Manservant: El senator japonés esta aquí, Señor Barack.
Obama, rising hastily: Senator! Welcome, welcome. Please do me the honor of taking a seat… in this chair.
Senator Daniel Inouye (D-Hi.): Why, thank you.
Obama: This Isamu Noguchi cedar chair.
Inouye: It is both fragrant and comfortable.
Obama: The comfort of my guests is my singular concern.
Obama, to himself, sotto voce: Particularly when my guest is the only senator of Japanese-American descent.
Obama, to manservant: ¡El pescado crudo, Cudiberto!
Manservant: Sí, Señor Obama.
Obama: Cudiberto will return shortly with some… refreshments. In the meantime, Senator, I have respectfully summoned you here to discuss the delicate matter of your hiji.
Inouye: My what?
Obama: Your… hiji.
Inouye: My… “elbow”?
Obama: [foreign expletive]
Obama: INTERN.
Intern enters, looking panicked.
Obama: THE JAPANESE WORD FOR “ENDORSEMENT” IS NOT “HIJI.”
Obama: YOU HAVE CAUSED OUR GUEST UNTOLD EMBARRASSMENT.
Intern, blubbering hysterically: Master Obama, I am so sorry… please forgive me, Mast—
Inouye: I believe he meant “shiji.”
Obama, icily: Do you hear that? The word is “shiji.” You have disgraced us all.
Obama: YOU MUST LEAVE THE OBAMA CAMPAIGN AND NEVER RETURN.
Intern, shakily composing himself: M-Master Obama, I beg permission to f-fall upon the harakiri sword.
Obama spits on the ground.
Obama: You shall not dishonor the harakiri sword with your coward’s blood.
Inouye: My word! You certainly seem committed to the interests of the Japanese-American demographic.
Inouye, with a sudden gleam in his eye: This pleases me greatly.
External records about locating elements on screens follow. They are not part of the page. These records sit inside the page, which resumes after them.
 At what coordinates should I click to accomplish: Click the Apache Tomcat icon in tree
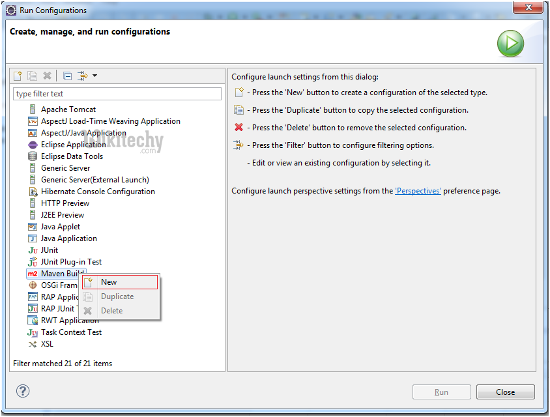[x=33, y=109]
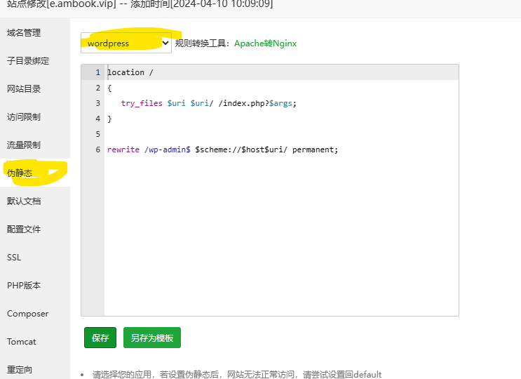Switch to the Tomcat tab
Screen dimensions: 521x379
[x=21, y=342]
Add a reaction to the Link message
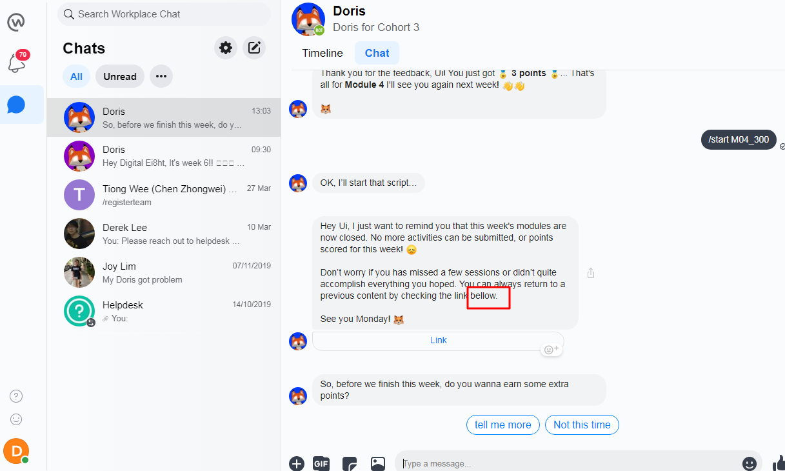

Obama, kowtowing: Your words of praise ring in my ears like a thousand—
Manservant, bearing a plate of fugu: Señor Barack! Lou Dobbs esta aquí!!!
Lou Dobbs, Wolf Blitzer, and several cameramen burst into the room.
Obama: Dammit.
Dobbs: You’ve pandered ethnocentrically for the last time, Obama. You should have known better than to—
Blitzer: BLITZ’D!™!!
Dobbs:
Obama:
Inouye:
Blitzer: You just got Blitz’d!™.
Blitzer: By Wolf Blitzer.
Dobbs: I would really like it if you stopped doing that.